[BEGIN DATASET]
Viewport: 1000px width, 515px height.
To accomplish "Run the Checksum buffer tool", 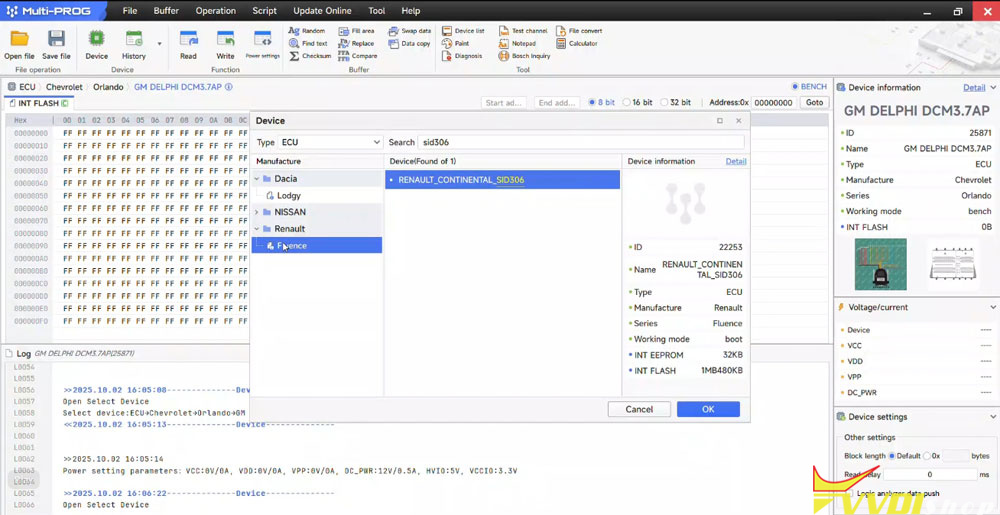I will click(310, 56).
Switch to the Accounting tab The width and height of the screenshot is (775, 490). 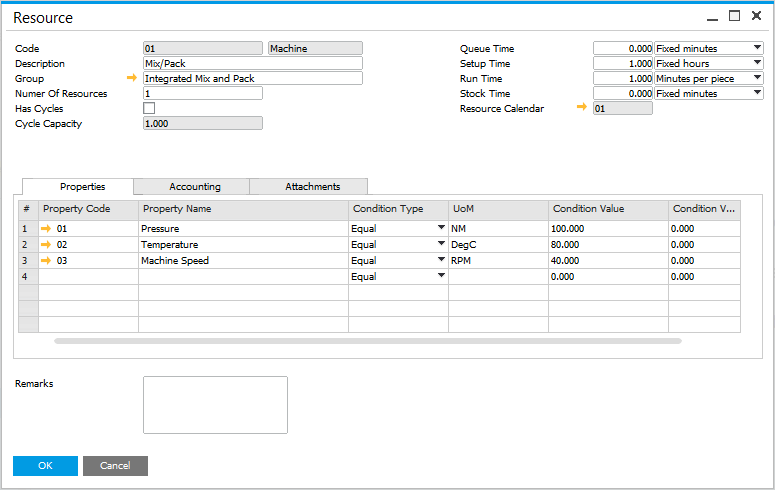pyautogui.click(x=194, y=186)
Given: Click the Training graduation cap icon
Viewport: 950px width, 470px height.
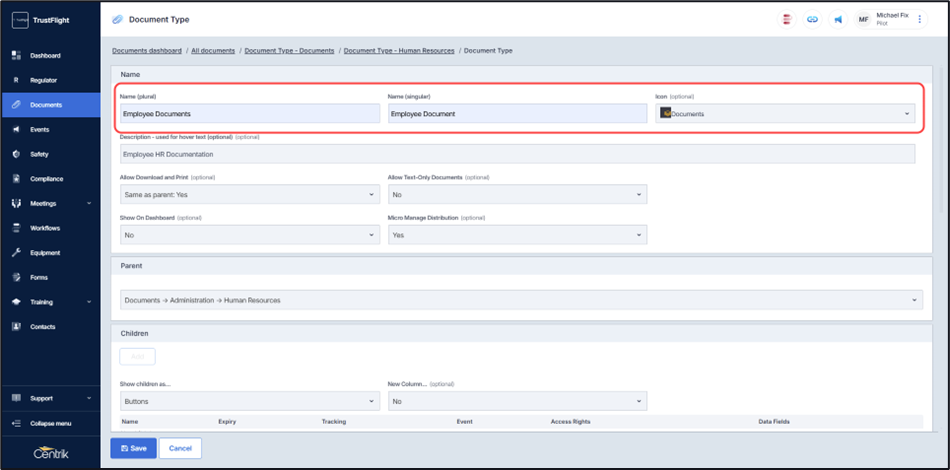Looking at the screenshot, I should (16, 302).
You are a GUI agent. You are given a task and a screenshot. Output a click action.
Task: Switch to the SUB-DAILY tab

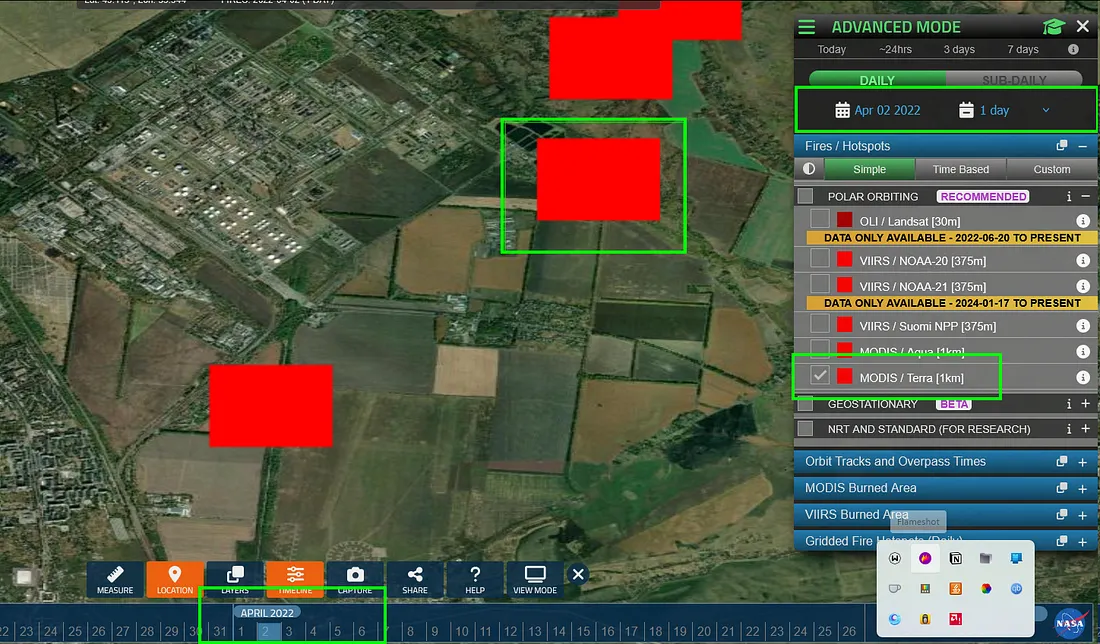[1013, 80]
[END DATASET]
[BEGIN DATASET]
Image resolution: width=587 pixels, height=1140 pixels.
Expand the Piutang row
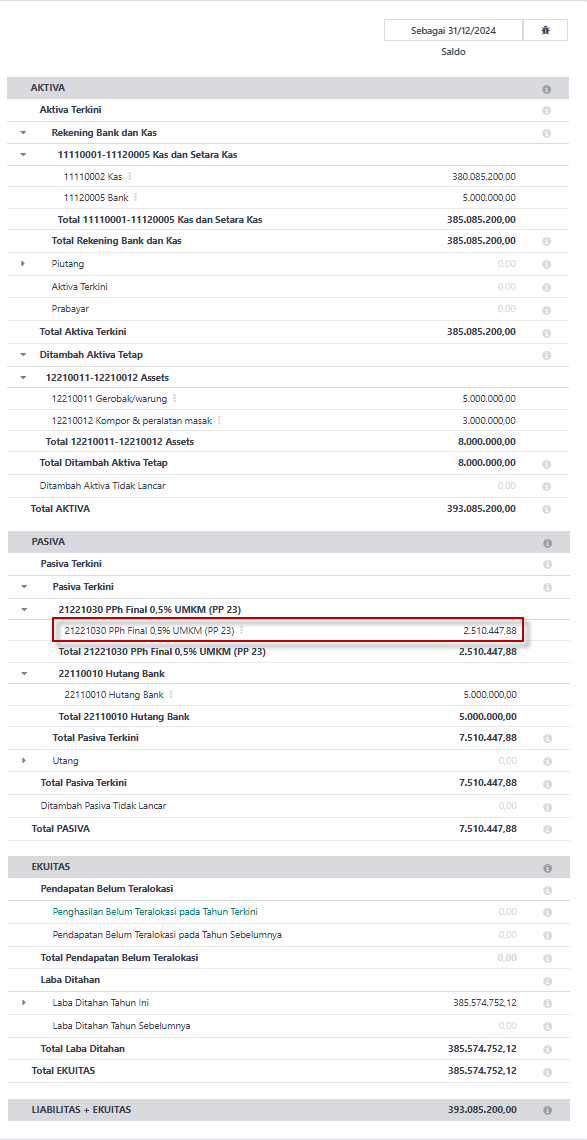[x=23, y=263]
[END DATASET]
Write out the rows again, starting at the line that contains "Image resolution: width=587" and ending at the line that contains "[x=23, y=263]", with "Expand" replaced by "Collapse" and everything else kept the same. Leave the pictures out.

• _ANSWER_
Image resolution: width=587 pixels, height=1140 pixels.
Collapse the Piutang row
[x=23, y=263]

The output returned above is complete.